● **PAGE EXCERPT**:
------------

Putin puts pressure on Biden over Syria mission



Vladimir Putin has said American troops are a barrier to peace in Syria, calling their presence there “a violation of international law” in what is seen as a challenge to the Joe Biden administration after its Afghan withdrawal.

The Russian president hit out at the last US military deployment in a Middle East war zone in a rare meeting in Moscow with his Syrian counterpart Bashar al-Assad. Mr Putin was referring to roughly 900 US soldiers stationed in eastern Syria to support Kurdish-led forces, fighting the Islamic State group, as well as Turkish forces protecting a buffer zone on Syria’s northern border.

Russian troops in Syria are there at the invitation of President Assad’s regime but the American and Turkish forces have neither permission from Damascus to be there nor any mandate from the Security Council of the United Nations.

------------

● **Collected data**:

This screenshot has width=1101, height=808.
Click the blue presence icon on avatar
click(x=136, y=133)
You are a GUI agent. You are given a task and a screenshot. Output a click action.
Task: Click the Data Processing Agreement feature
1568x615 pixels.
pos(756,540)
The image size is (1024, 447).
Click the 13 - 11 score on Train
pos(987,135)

------------

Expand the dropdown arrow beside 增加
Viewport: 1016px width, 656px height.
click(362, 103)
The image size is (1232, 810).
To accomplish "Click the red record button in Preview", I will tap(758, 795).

------------

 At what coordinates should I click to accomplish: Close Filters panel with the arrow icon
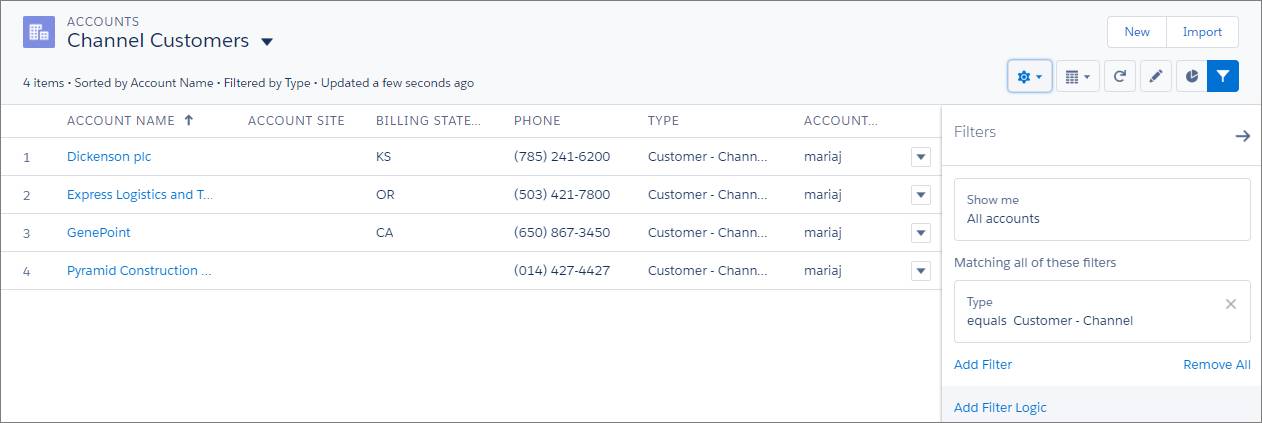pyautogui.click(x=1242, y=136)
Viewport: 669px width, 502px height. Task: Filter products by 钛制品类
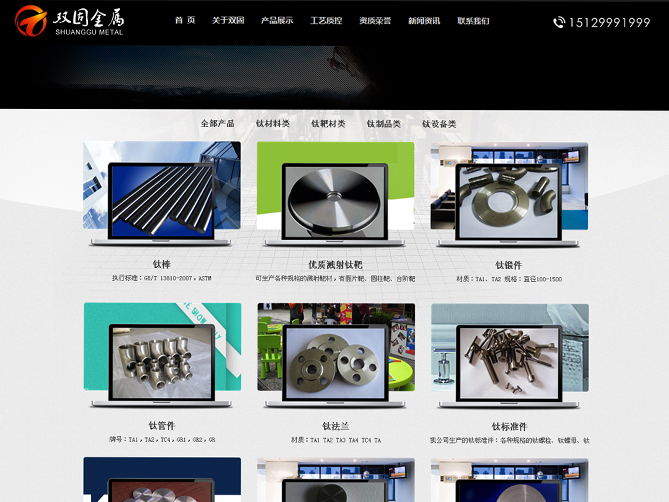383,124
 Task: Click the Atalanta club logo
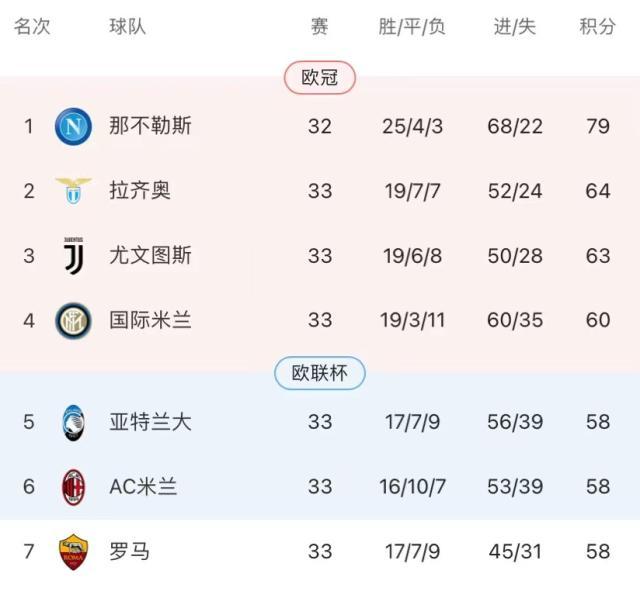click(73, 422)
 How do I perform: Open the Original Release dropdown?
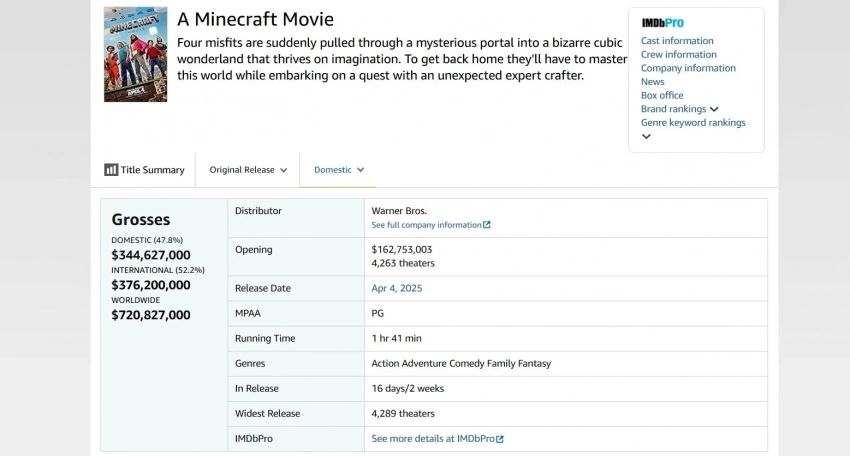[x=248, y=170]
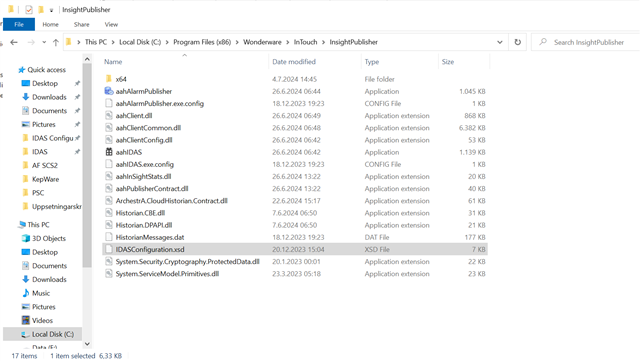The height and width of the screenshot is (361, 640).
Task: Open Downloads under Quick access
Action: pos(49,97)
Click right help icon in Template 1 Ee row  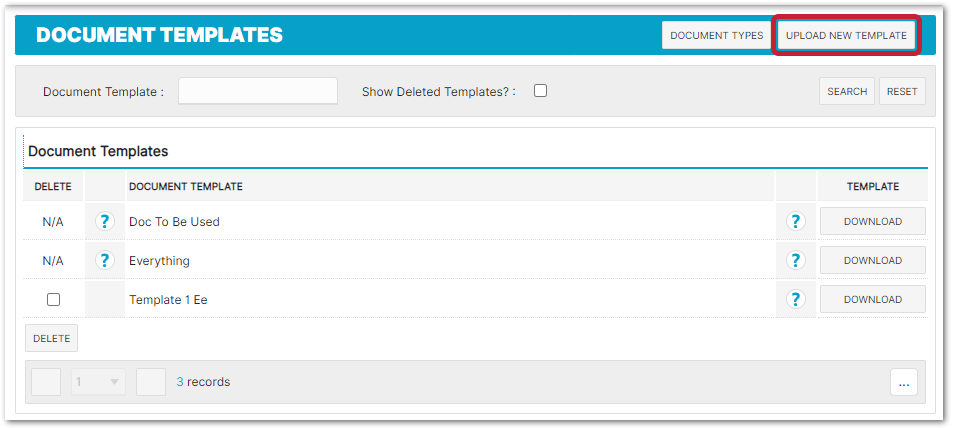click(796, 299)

------------

● **TASKS TO PERFORM**:
1) Answer these questions about the Putin and Syria article, one line each:
(a) What did Vladimir Putin call the presence of American troops in Syria?
(b) Roughly how many US soldiers are stationed in eastern Syria?
(c) At whose invitation are Russian troops in Syria?
2) Can you rewrite the paragraph of the Putin and Syria article that begins "The Russian president hit out" as a short bulleted list that keeps its main facts?
3) Could you carry the Putin and Syria article forward from its last sentence?

● **EXERCISE RESPONSES**:
1)
(a) "a violation of international law"
(b) Roughly 900
(c) President Assad's regime

2)
- Putin criticized the last US military deployment in a Middle East war zone.
- He did so at a rare meeting in Moscow with Syrian counterpart Bashar al-Assad.
- He was referring to roughly 900 US soldiers in eastern Syria who support Kurdish-led forces fighting the Islamic State group.
- He also meant Turkish forces protecting a buffer zone on Syria's northern border.

3)
“This clearly violates international law and doesn’t allow you to make maximum efforts to consolidate the country,” Mr Putin was quoted as telling Mr Assad in a Kremlin statement released after their meeting on Monday. “Only a consolidation of all forces in Syria will allow the country to get on its feet and start steady development,” he said.

Russia’s intervention in Syria’s civil war in 2015 helped tip the balance in favour of Mr Assad at a time when his forces were close to defeat.

Mr Assad has since emerged victorious from the decade-old war and has won a fourth presidential term after elections that were described as neither free nor fair by Western governments earlier this year.

After the disastrous US withdrawal from Afghanistan, Mr Putin may now be looking to focus attention on the ambiguity of the US presence in Syria, said Neil Quilliam, an associate fellow in the Middle East and North Africa programme at the Chatham House think tank.

“Putin will have taken heart at Biden’s message on serving only vital US interests and will likely calculate that Syria no longer, if ever, fitted that category,” he said.

Mr Biden pulled US forces from Afghanistan as part of a plan to pivot to counter China’s growing influence and it has raised questions over the future of the US military in Iraq and Syria.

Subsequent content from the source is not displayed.